**AVAILABLE RECORDS:**
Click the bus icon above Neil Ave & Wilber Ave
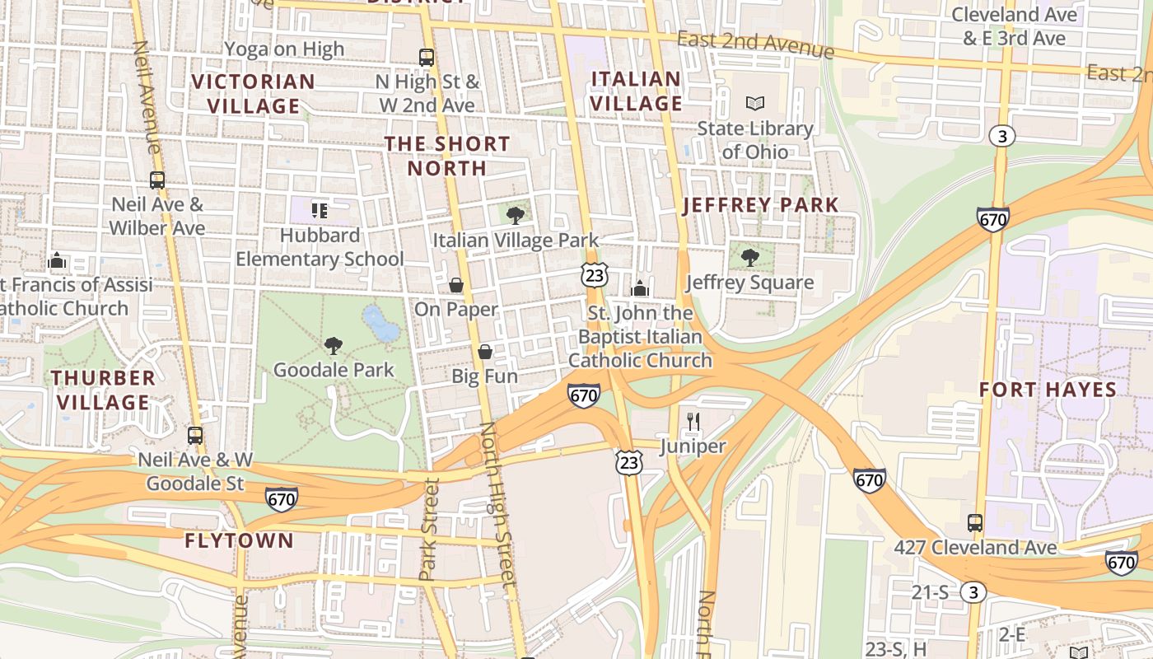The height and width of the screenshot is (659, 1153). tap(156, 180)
---
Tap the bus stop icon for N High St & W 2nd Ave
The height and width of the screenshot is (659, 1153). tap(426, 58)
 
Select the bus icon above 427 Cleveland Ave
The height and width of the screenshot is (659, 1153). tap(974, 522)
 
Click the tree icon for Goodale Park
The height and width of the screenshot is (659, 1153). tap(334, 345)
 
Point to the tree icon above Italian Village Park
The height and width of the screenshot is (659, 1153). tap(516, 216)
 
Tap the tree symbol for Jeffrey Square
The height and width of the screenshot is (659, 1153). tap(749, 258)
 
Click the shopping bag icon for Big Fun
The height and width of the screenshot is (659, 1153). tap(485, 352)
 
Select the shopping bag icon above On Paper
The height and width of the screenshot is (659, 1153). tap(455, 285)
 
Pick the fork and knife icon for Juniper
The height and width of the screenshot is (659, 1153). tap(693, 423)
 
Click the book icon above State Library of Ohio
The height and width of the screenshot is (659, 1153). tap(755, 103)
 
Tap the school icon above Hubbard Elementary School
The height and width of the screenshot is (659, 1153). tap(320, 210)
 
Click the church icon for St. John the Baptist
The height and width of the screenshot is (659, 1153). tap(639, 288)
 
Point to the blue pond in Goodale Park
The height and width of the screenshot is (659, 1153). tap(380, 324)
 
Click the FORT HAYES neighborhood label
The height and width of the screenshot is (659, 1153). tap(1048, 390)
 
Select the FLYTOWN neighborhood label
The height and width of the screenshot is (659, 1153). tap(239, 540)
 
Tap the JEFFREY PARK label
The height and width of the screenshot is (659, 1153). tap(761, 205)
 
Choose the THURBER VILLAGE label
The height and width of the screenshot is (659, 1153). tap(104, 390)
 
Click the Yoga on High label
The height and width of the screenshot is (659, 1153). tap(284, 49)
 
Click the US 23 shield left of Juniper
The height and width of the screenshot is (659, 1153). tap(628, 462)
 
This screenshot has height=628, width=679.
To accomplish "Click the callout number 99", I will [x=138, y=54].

**CHALLENGE:** Copy the listing word for word, from the line with "Tap the school" to the line with "will [x=138, y=54].", including both of those lines.

**EXERCISE RESPONSE:**
Tap the school icon above Hubbard Elementary School
The height and width of the screenshot is (659, 1153). tap(320, 210)
 
Click the church icon for St. John the Baptist
The height and width of the screenshot is (659, 1153). tap(639, 288)
 
Point to the blue pond in Goodale Park
The height and width of the screenshot is (659, 1153). tap(380, 324)
 
Click the FORT HAYES neighborhood label
The height and width of the screenshot is (659, 1153). tap(1048, 390)
 
Select the FLYTOWN neighborhood label
The height and width of the screenshot is (659, 1153). tap(239, 540)
 
Tap the JEFFREY PARK label
The height and width of the screenshot is (659, 1153). tap(761, 205)
 
Choose the THURBER VILLAGE label
The height and width of the screenshot is (659, 1153). tap(104, 390)
 
Click the Yoga on High label
The height and width of the screenshot is (659, 1153). tap(284, 49)
 
Click the US 23 shield left of Juniper
The height and width of the screenshot is (659, 1153). tap(628, 462)
 
This screenshot has height=628, width=679.
To accomplish "Click the callout number 99", I will [x=138, y=54].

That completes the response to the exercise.